Internal auditors are Africa’s early warning system against corruption, cyber risks and weak governance

Public Protector Kholeka Gcaleka says internal auditors are no longer just compliance box-tickers. They are the ‘leading indicator’ in the accountability system, often spotting governance failures before they become scandals, court cases or front-page news.

Neesa Moodley
Public Protector Kholeka Gcaleka has called for enhanced protection for whistleblowers and internal auditors to encourage the reporting of red flags. (bm kholeka) Public Protector Kholeka Gcaleka has emphasised that internal auditors serve as essential early warning systems for governance failures and corruption, moving beyond mere compliance roles. (Photo: AFIIA Conference 2026)

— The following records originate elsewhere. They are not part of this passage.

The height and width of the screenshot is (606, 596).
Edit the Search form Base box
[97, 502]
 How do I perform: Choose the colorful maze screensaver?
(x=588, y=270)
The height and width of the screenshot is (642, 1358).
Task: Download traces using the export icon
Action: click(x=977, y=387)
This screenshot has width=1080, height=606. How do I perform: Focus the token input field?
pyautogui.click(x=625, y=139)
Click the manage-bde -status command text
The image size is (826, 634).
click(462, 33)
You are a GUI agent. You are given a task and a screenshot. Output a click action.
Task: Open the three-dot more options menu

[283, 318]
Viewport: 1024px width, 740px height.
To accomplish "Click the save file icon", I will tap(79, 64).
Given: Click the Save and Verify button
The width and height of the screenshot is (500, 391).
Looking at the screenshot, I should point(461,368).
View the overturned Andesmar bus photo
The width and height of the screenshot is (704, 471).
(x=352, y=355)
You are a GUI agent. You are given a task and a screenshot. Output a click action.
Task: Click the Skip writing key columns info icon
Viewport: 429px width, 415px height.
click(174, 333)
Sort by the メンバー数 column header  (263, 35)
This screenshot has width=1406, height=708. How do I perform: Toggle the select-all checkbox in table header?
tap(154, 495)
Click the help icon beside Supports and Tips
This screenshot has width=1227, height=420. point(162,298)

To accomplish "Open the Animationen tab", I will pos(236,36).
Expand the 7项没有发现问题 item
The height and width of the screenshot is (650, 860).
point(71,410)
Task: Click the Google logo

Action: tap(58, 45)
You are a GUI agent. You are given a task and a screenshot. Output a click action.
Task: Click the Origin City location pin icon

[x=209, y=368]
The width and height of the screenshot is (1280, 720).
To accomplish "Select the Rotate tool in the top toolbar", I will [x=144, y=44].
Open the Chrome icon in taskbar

Public Protector Kholeka Gcaleka has warned that corruption in South Africa is not usually a single act of misconduct, but a system that often begins with irregular appointments, weak controls and procurement abuse before hardening into institutional failure.

Speaking at the African Federation of Institutes of Internal Auditors conference in Cape Town, Gcaleka said external bodies such as the Public Protector, the Auditor-General and public service commissions usually arrive after the event: after a complaint has been lodged, after an audit cycle has closed, or after the financial year has ended.

“In the language of governance, we are a lagging indicator. Internal auditors are the leading indicator,” she said.

Gcaleka described internal audits as the institution’s “own conscience”, the internal mirror that shows an organisation what it actually looks like rather than how it wishes to appear.

Her message to boards, audit committees and executives was clear: if internal audits are ignored, weakened or punished, organisations lose one of their most important early warning systems.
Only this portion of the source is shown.